▶ **TASKS TO CARRY OUT**:
a: Using the Juicio Final (1980) article, decide whether each statement agrees with it: (i) the show took place at Arena México in Mexico City; (ii) Arena México stayed open through the winter after the show; (iii) the Super Viernes shows had been held since the mid-1950s. Answer yes or no for each, quoting the article's deciding words exactly.
b: Transcribe the Juicio Final (1980) article word for word, everything from "Event chronology" down to "since the mid-1930s.".

==== EXCERPT

- Promotion: Empresa Mexicana de Lucha Libre
- Date: December 5, 1980
- City: Mexico City, Mexico
- Venue: Arena México

Event chronology
| ← Previous EMLL 47th Anniversary Show | Next → 25. Aniversario de Arena México |

Juicio Final chronology
| ← Previous 1979 | Next → 1981 |

= Juicio Final (1980) =

Mexican professional wrestling event

Juicio Final (1980) (Spanish for "Final Judgement" 1980) was a professional wrestling supercard show, scripted and produced by Consejo Mundial de Lucha Libre (CMLL), which took place on December 5, 1980, in Arena México, Mexico City, Mexico. The show served as the year-end finale for CMLL before Arena México, CMLL's main venue, closed down for the winter for renovations and to host Circo Atayde. The shows replaced the regular Super Viernes ("Super Friday") shows held by CMLL since the mid-1930s.

========
==== INFORMATION PROVIDED

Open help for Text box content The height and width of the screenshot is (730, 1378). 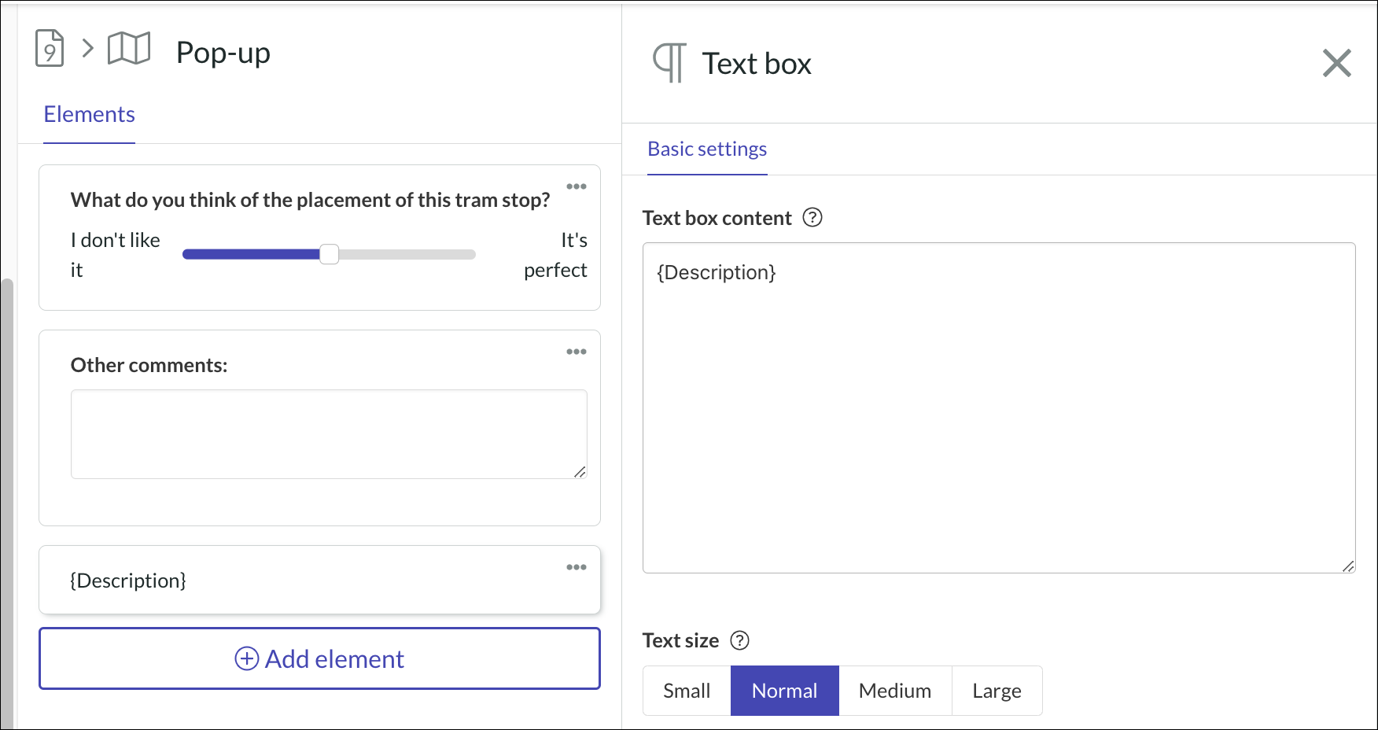point(814,217)
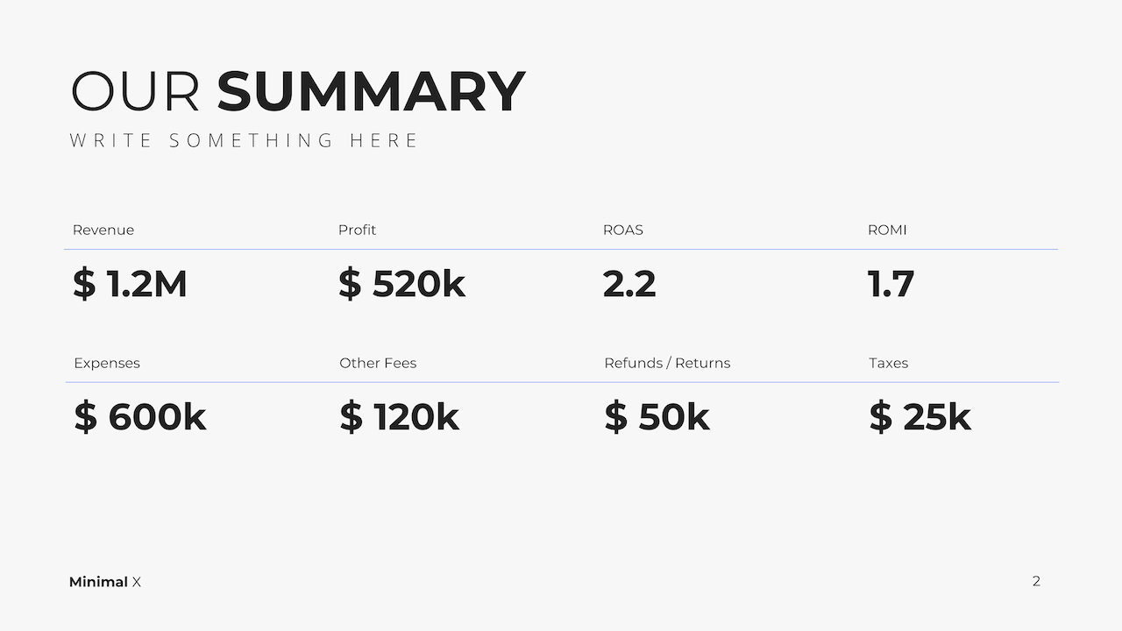
Task: Select the OUR SUMMARY title text
Action: (x=298, y=91)
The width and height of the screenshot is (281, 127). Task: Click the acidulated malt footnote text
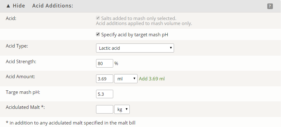(x=70, y=123)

========

▶ **FULL SOLUTIONS**:
a:
(i) Yes: "which took place on December 5, 1980, in Arena México, Mexico City, Mexico"
(ii) No: "closed down for the winter for renovations and to host Circo Atayde"
(iii) No: "held by CMLL since the mid-1930s"

b:
Event chronology
| ← Previous EMLL 47th Anniversary Show | Next → 25. Aniversario de Arena México |

Juicio Final chronology
| ← Previous 1979 | Next → 1981 |

= Juicio Final (1980) =

Mexican professional wrestling event

Juicio Final (1980) (Spanish for "Final Judgement" 1980) was a professional wrestling supercard show, scripted and produced by Consejo Mundial de Lucha Libre (CMLL), which took place on December 5, 1980, in Arena México, Mexico City, Mexico. The show served as the year-end finale for CMLL before Arena México, CMLL's main venue, closed down for the winter for renovations and to host Circo Atayde. The shows replaced the regular Super Viernes ("Super Friday") shows held by CMLL since the mid-1930s.